Webb Simpson gutted out a 1-over 73 on Sunday at the Players Championship to cruise to a four-shot victory after beginning the day seven ahead.
This is his first PGA Tour win since 2013, and also marks his initial victory since the passing of his beloved father, who lost his battle with Parkinson’s Disease, in November.
Here’s what Simpson had to say after his dominant win:
On what this win means after a five-year drought:
“It means everything to me. I feel like it’s my first win, I feel so similar to how I felt in Greensboro (Wyndham Championship) back in 2011. To win a major championship and a few other (PGA) Tour events and then go over four years without a win, I never doubted myself but at the same time, that’s a long time. We train hard and practice hard to try to win, and so there’s been some tough moments along the way … but to come here against this field and put up some good numbers the first three days and do what I needed to do today to get it done, I’m so happy.”
On why the middle of final round was so important:
“I felt like that middle part of the round was big. After I bogeyed 10, there was a little wait on 11, and making a birdie on 11 I think was probably the biggest hole for me of the day. It got me back to even par for the day, and I felt really good about our play on 12, 13, 14. I just kind of managed in that middle part of the round in a way that I was just playing smart.”
On when he felt secure on Sunday:
“To birdie 16 was great, but you don’t feel relaxed until your ball finds land on 17. So once that happened, I felt pretty good about it.”
On what he was thinking about in struggles in recent years:
“You get used to playing at a level that you know you’re capable of. And then you go a year, two years playing below that capability and it starts to get at you. And I actually think it’s easier to work hard when you’re playing well, so it made working hard and staying positive and present that much harder. This game’s so funny, you see it all the time, guys struggle for three, four, five, six months and then they go and win. … So I think I just kept telling myself that if I throw in the towel and if I give up, I’ll never be successful, but if I stay at it, who knows, and I’m glad I did.”
On his late dad’s role in his golfing development:
“My dad got me started in the game. He was a two-time-a-week golfer and he was great early on. … What I loved about my dad is that he had his normal Saturday or Sunday game, but once I got to be about 11, I started playing with him, I would be his partner.

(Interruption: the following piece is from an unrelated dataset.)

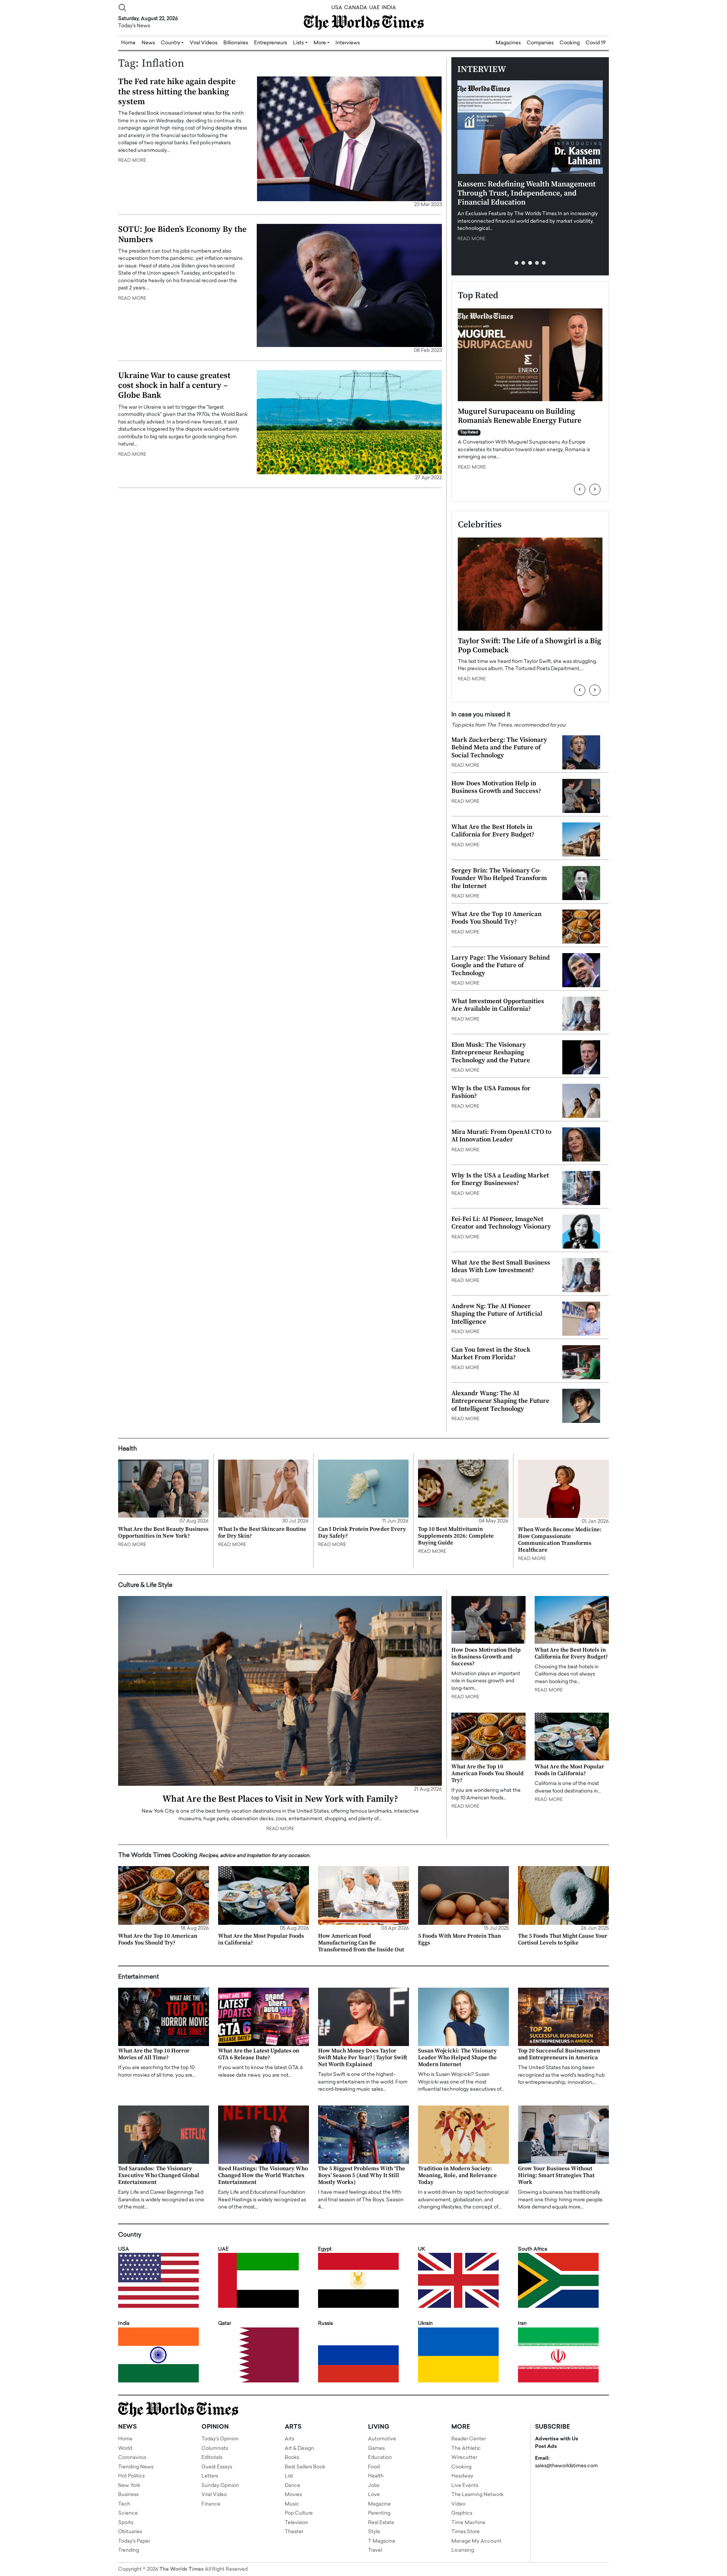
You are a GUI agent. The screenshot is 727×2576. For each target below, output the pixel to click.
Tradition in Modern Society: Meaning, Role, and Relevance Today (457, 2175)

“He coached me less on technique and things like that and more on how to approach the game and how to respect the game, character. I remember a time when I told him he should move his ball in this good lie and he took that opportunity to tell me that the ball would be closer to the hole and that’d be bending the rules a little bit. … He just wanted me to be always kind on the golf course and good to play with for other guys. I still think about all those things to this day.”